« Le groupe représente les élèves de Seconde du collège Cesarini, rassemblées dans la cour. La vieille femme l’a trouvée par hasard au fond d’un tiroir. Et elle s’amuse à l’examiner. Elle y est aussi, naturellement, au premier rang, avec les nattes. »
Les premières lignes de cette nouvelle semblent a priori bien anodines. Mais, comme toujours chez Buzzati, à partir d’un détail banal, le récit va glisser lentement - et inéluctablement - vers le fantastique pur.
« Elles [les élèves] ne peuvent s’enfuir. » lit-on en effet quelques lignes plus loin.
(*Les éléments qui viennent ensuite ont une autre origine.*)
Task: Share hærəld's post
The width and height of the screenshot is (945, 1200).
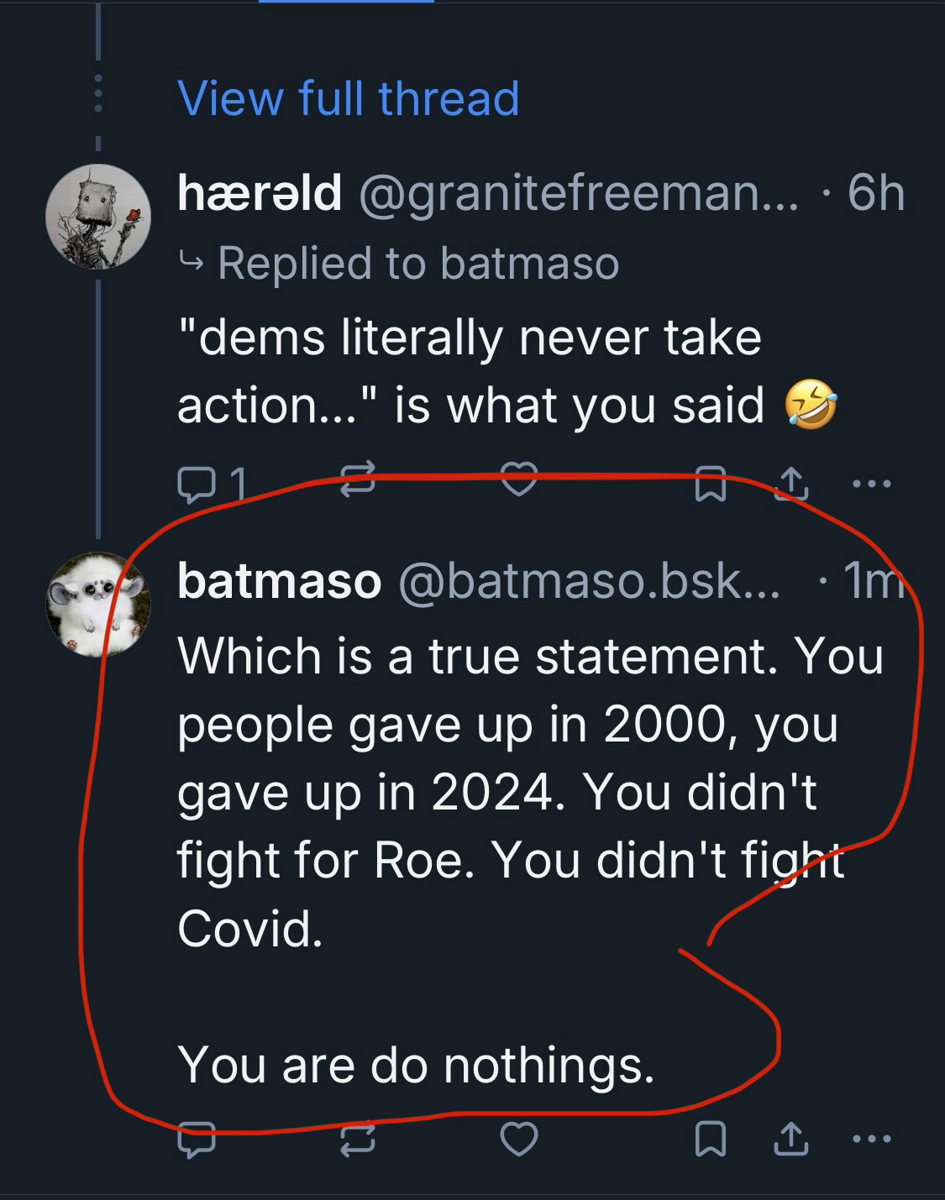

Prémonition ou révélation du désastre final ? La phrase, comme on le découvrira à la fin du récit, est à comprendre dans son sens le plus littéral.
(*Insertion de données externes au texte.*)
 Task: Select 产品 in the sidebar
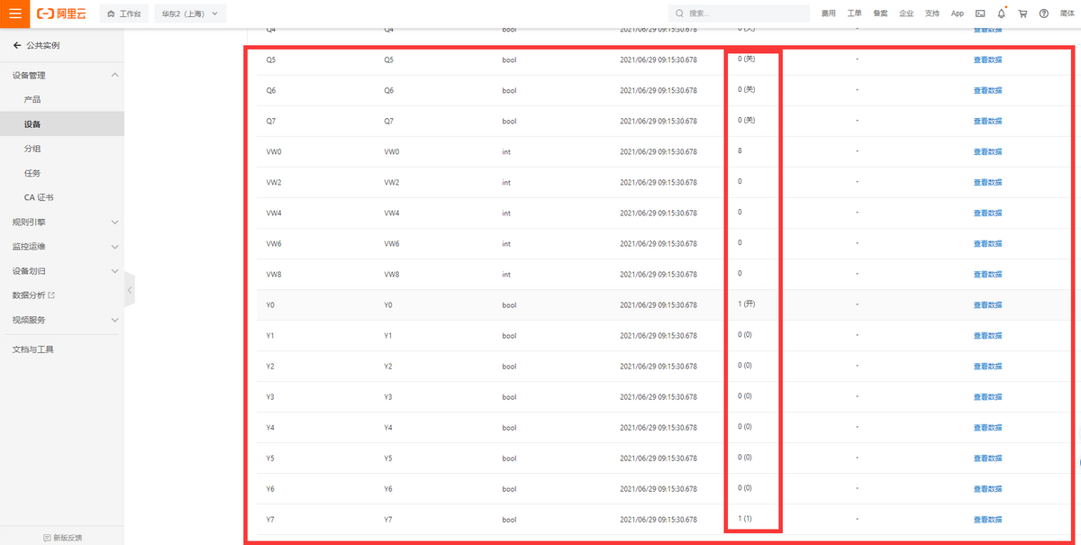click(32, 100)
L’ancienne camarade de classe et détentrice de la photo déclare à l’une des adolescentes qu’elle ne peut savoir si elle sourit parce ce qu’ « [elle] ne vois pas, il y a une petite tache qui justement [lui] cache la bouche… » Accident technique purement photographique (pellicule mal développée ou salissure sur l’objectif ?…), la tache infime est en fait un indice et un symptôme de ce que nous révélera la fin du récit : toutes les adolescentes sont mortes désormais, à l’exception de la vieille femme. Depuis ce jour où elles posèrent, elle sont prisonnières du pouvoir mortifère de la photographie, immobilisées dans le cadre de la photo comme dans un bocal de formol. Muettes pour l'éternité, « censurées » et condamnées par la tache sombre, dans ce purgatoire de papier glacé et dentelé, entre la vie et la mort, la mémoire et l’oubli…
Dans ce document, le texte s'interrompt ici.